The doctrine of exhaustion of administrative remedies, if applicable, is a jurisdictional requirement. State ex rel J.S. Alberici v. City of Fenton, 576 S.W.2d 574, 577 (Mo.App.1979). The doctrine requires recourse to an agency for relief as a condition for judicial relief where the agency is empowered to grant relief. Sperry Corp. v. Wiles, 695 S.W.2d 471, 472 (Mo. banc 1985) (citing 2 Am.Jur.2d Administrative Law § 595 (1962)). Plaintiffs do not dispute the doctrine. They dispute its application. They contend the issue in the present ease is one of failure to reclassify, where assessment, not classification, is the subject of an appeal, first to the Board of Equalization and from the Board to the State Tax Commission. In their view the administrative remedies are for assessments, not classifications. Thus, they conclude they may file a court proceeding for reclassification without pursuing the administrative procedure to contest an assessment.

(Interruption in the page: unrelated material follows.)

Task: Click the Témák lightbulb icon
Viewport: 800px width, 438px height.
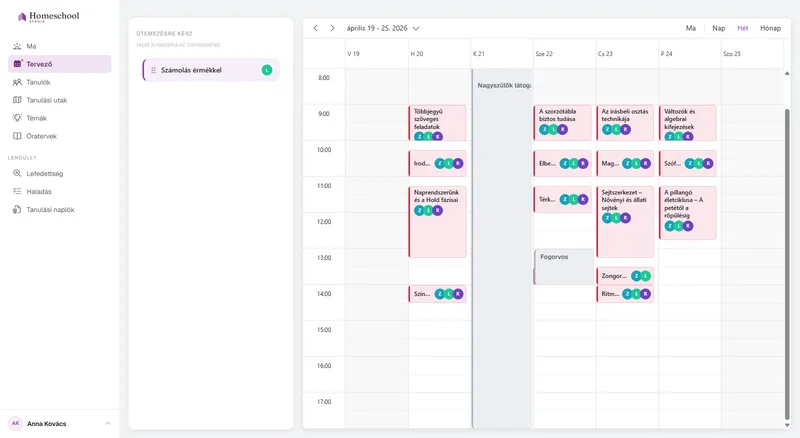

We reject this theoretical argument because it is not possible to assess property without a pre-determination of classification and a taxpayer may be aggrieved from an assessment where the "over assessment" is traceable to either an improper classification or improper valuation, or both. An assessment requires consideration of three components: classification, valuation, and tax rate. An appeal to the Board of Equalization because of an "over assessment" of 1992 taxes was available to plaintiffs for their multi-unit properties, providing it was timely filed before the third Monday in June of 1992. That appeal could have contested the assessment solely because the properties were not properly classified as residential on January 1, 1992. The Board of Equalization, and subsequently the State Tax Commission, would have had an opportunity and authority to decide the merits of the purely legal issues which plaintiffs raised in their circuit court petition if plaintiffs had initiated steps to obtain an assessment decision from the assessor on the conversion and timely utilized the administrative process. The administrative procedure for 1992 was available to review classification, assessed valuation, or any other issue which showed the January 1, 1992 assessment to be "unlawful, unfair, improper, arbitrary or capricious." Section 138.430.1 RSMo 1986. That avenue of relief has been pursued by plaintiffs to contest 1993 and future real estate taxes on their properties. The assessor was not required by duty to inform plaintiffs before the third Monday in June that no automatic reclassification had occurred. Section 137.180 RSMo 1986. Plaintiffs could have inquired and learned there was no reclassification in time to have filed an appeal. Their failure does not constitute a reason to conclude there was no opportunity to appeal the 1992 taxes.
Because we have determined the trial court correctly held it had no original subject matter jurisdiction to review plaintiffs' 1992 real estate taxes and to issue orders effecting reassessment or reclassification, we do not reach and do not decide the specific claims of error.
We affirm.
CRANE, P.J., and CRAHAN, J., concur.
. We have informally been advised that the Questover v. Morton opinion of the Tax Commission is still under judicial or administrative review and no final judgment has been entered.